Is there a 'Macedonian' Minority in Greece?
In view of all the facts given above, it is not reasonable to argue that there is a 'Macedonian' minority in Greece. In the past, there were undoubtedly persons with a Slav national consciousness, who sometimes behaved as Bulgarians and sometimes as Slav-Macedonians. But after the Second World War and the end of the Greek Civil War, these persons took refuge elsewhere, principally in Yugoslavia. There, in conditions which can easily be imagined, they were given suitable training and guidance and the overwhelming majority of them were absorbed into the local Slav environment.

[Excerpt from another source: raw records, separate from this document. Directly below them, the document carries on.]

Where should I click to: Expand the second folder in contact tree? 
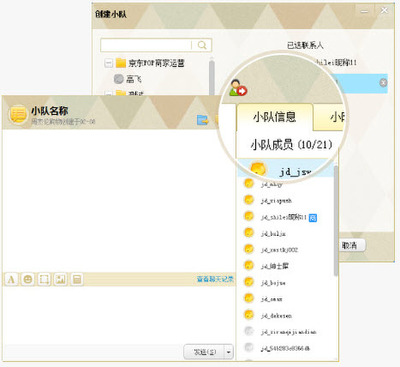click(x=108, y=94)
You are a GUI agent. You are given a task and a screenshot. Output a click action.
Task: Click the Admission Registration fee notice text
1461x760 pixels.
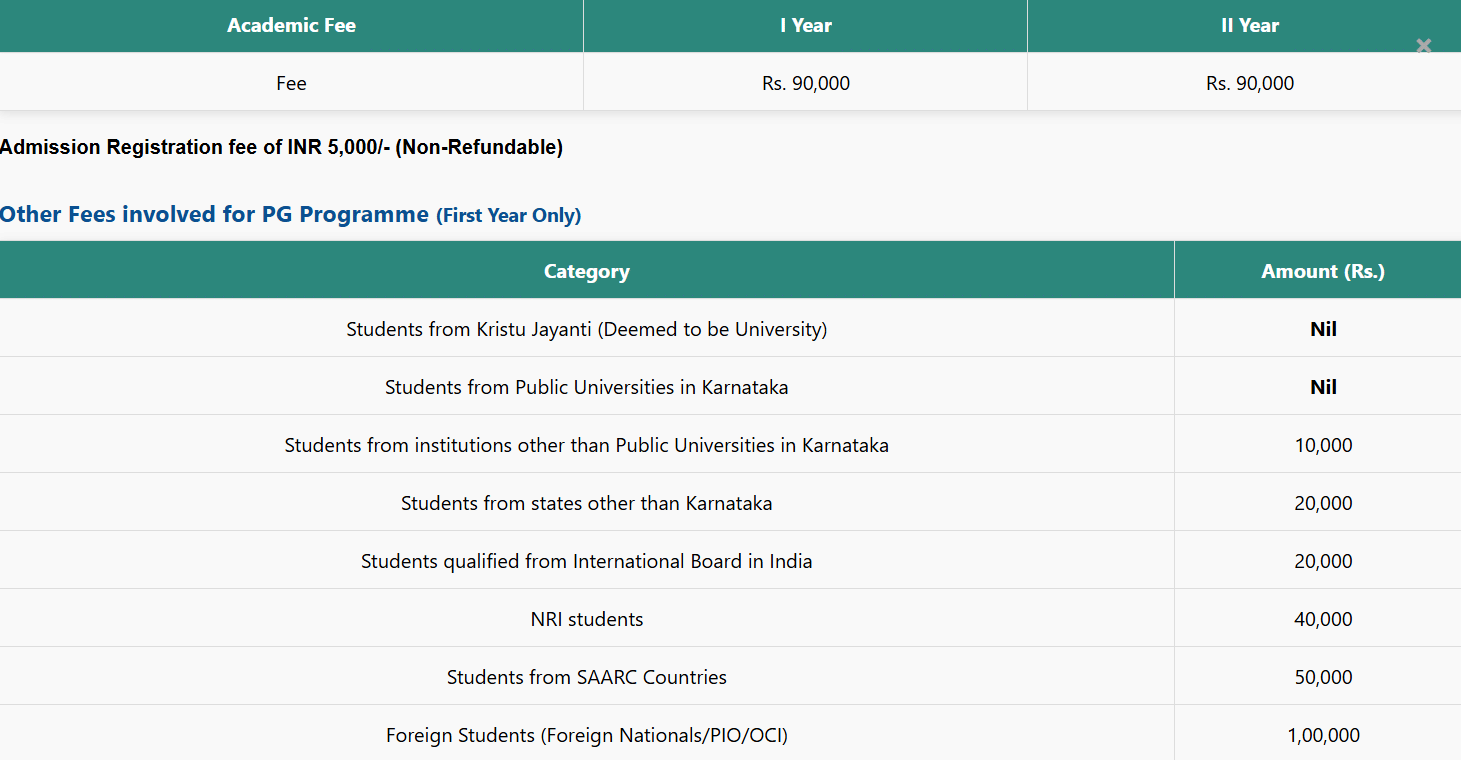pyautogui.click(x=281, y=147)
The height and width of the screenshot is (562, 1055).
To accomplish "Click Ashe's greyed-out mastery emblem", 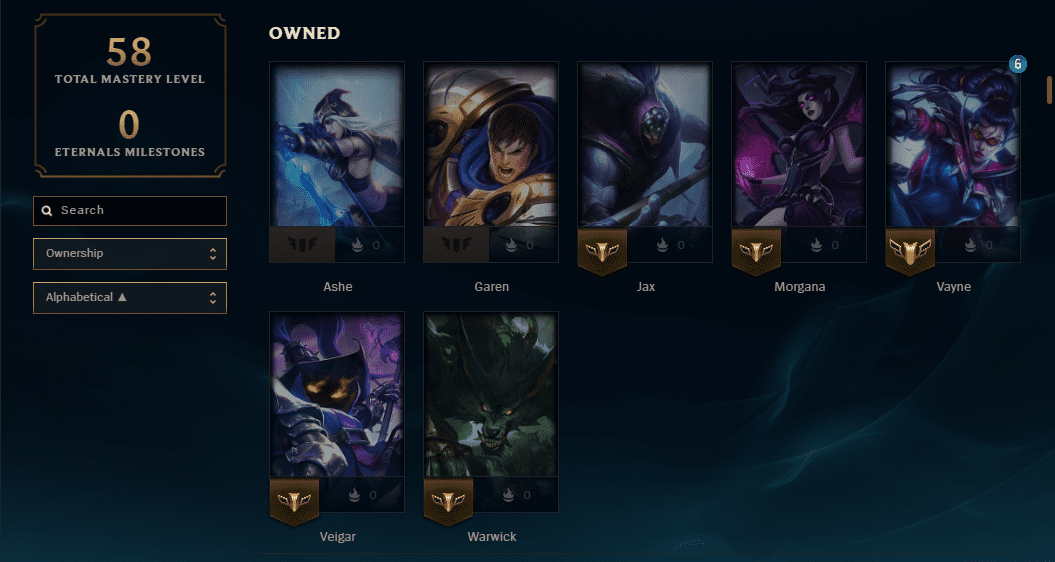I will point(302,244).
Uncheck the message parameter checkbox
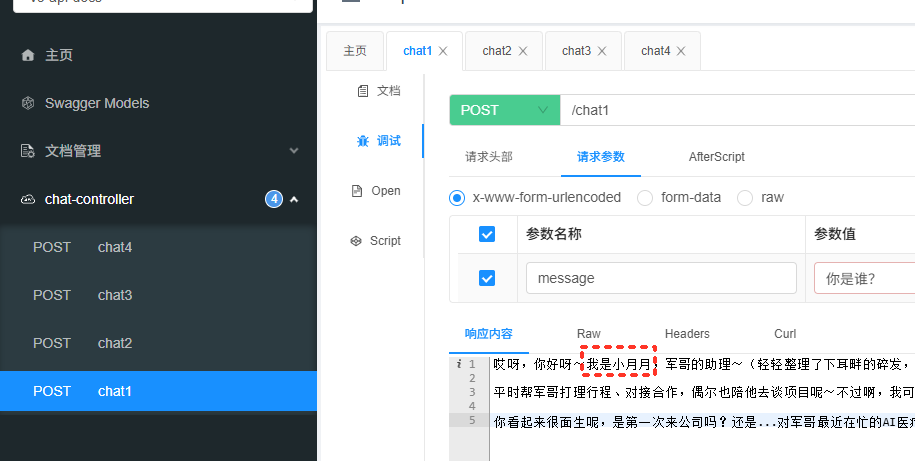The width and height of the screenshot is (915, 461). pos(487,278)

Greece, rightfully rejects the claim advanced by Skopje for recognition of a 'Macedonian' minority for the very simple reason that, since the Greek-Bulgarian exchange of populations in 1919 and the departure of the 'Slav-Macedonians in 1949 there has been no Slav minority in Greece. Some remnants of a population group with a Slav national consciousness emigrated to countries such as Canada, Australia and the United States. The very small group still speaking the slavic dialect in Greece demonstrated their Greek national consciousness in practice by refusing to join SNOF or NOF (the Slav National Liberation Front and the National Liberation Front)
Forty years after the events of the 1940s, the drift of populations to the cities, general social mobility, a modern educational system and a higher standard of living have all contributed to greatly reducing bilingualism that is, the use, in addition to the main Greek language of the suigeneris Slav (Bulgarian) dialect which Skopje persists in calling the 'Macedonian language'. Some of the Greeks of northern Greece learn the dialect for reasons of commerce or tourism.